Alexey Mordashev, worth an estimated $21.2 billion based on his ownership of Severstal, Russia’s largest steel and mining company, also transferred assets worth billions of pounds to his wife. On 28 February, four days after the invasion of Ukraine, Mordashev was sanctioned by the EU and later by the UK, USA and Switzerland. But corporate filings in the UK show that in March the pro-Putin billionaire quietly transferred a $1.1 billion shareholding in his company Nordgold to his wife, Marina Mordashev. He also moved most of his ownership stake in the tourism conglomerate TUI to a Caribbean offshore company called Ondero Ltd which is also controlled by his wife, Marina.

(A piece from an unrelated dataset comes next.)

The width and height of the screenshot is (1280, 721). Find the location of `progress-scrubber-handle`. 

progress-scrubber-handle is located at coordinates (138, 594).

These oligarchs have not broken any laws, but transferring ownership to a close relative or nominee runs perilously close to the legal edge of the cliff. One risky area relates to the control of an asset, especially after a sanctioned oligarch has sold his ownership. ‘A designated person may retain control over the company after divestment, even without having formal voting rights or the right to appoint directors’, said Robert Dalling, the leading sanctions lawyer and a partner in Jenner and Block. ‘He may install nominees or proxy owners who will act in accordance with his wishes. In those circumstances, the company itself is treated as subject to sanctions. As a result, it is unlawful for other companies to do business with it.’
‘It is therefore very important that businesses look into whether companies formerly owned by sanctioned persons may still in fact be controlled by them. If they are, the relationship may need to be terminated.’
All three oligarchs – Mazepin, Melnichenko and Mordashev – are furious about being sanctioned and have filed lawsuits at the EU Court of Justice to reverse what they regard as punitive measures. They argue that it is unfair to blame them for Putin’s war and there is ‘no justification whatsoever’ for being sanctioned. Melnichenko even denies being an oligarch and argues that he ‘had no relation to the tragic events in Ukraine’, ‘no political affiliations’ and ‘to draw a parallel between attending a meeting through membership of a business council and undermining or threatening a country is absurd.’
And yet despite their protests, these oligarchs have found ways to, in effect, evade sanctions and transfer their wealth and assets to a close relative or trusted associate. The sanctions might hurt Putin’s kleptocrats on the surface but in the secret world of asset ownership, the oligarchs often find a way.